Unlike standard patents, innovation patents are granted without substantive examination. However, for innovation patent holders to enforce their monopoly rights, they must first have the patent examined and certified by IP Australia.
Australia is a member of the Patent Cooperation Treaty (PCT). This gives Australian patent applicants the ability to seek patent protection in each PCT member country by filing a PCT application with IP Australia, designating all or any PCT countries in which protection is sought. Similarly, patent protection can be sought in Australia on the basis of a PCT application filed in another PCT member country.
Additionally, as Australia is a signatory to the Paris Convention, patent applicants from member countries may use the filing date from their first application as the effective filing date in Australia provided they file an Australian complete application or a PCT application within 12 months of the date of filing the foreign original or basic application. Similarly, patent applicants from member states may file their patent application first in Australia and use that date as their effective filing date in other member countries provided they file a complete application or a PCT application in those other member countries within 12 months of the Australian filing date.
Design registration protects the visual appearance of manufactured products, not how the product works. Registered designs can be valuable commercial assets and steps can be taken to enforce design rights.

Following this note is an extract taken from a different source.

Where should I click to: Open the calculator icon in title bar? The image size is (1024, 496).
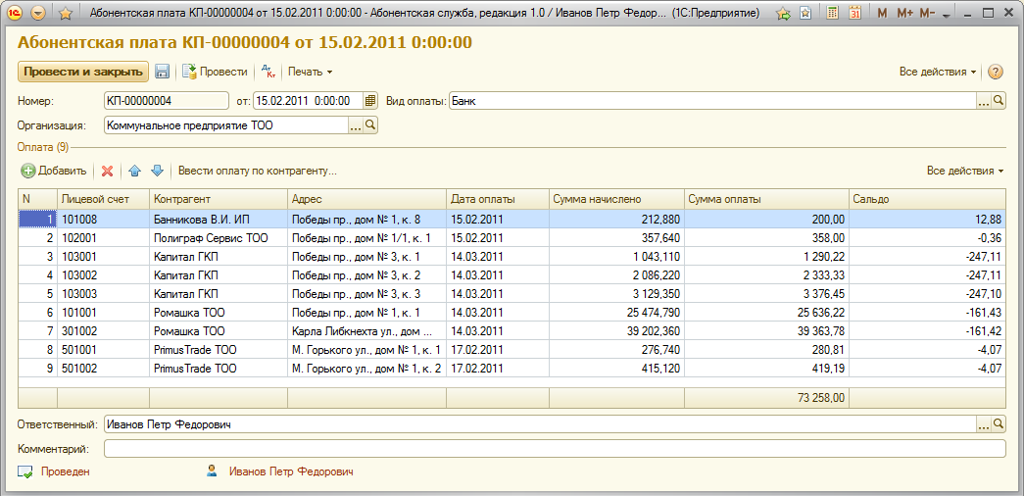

Australia's Designs Act 2003 (Cth) (Designs Act) covers the registration of "new and distinctive" designs for products. "New" means that no identical design or very similar design has been publicly used in Australia or published in a document (whether inside or outside Australia). "Distinctive" designs are those considered not substantially similar to other designs already in the public domain. Registration protects designs for five years initially and can be renewed for a further five years.
Once a design is registered, examined and certified, the owner of the registered design may sue for infringement if another person uses the registered design without permission.
The current Designs Act imposes more stringent tests for the distinctiveness of designs than originally outlined in the 1906 Act of the same name. However, a wider infringement test effectively increases the enforceability of registered design rights under the current legislation.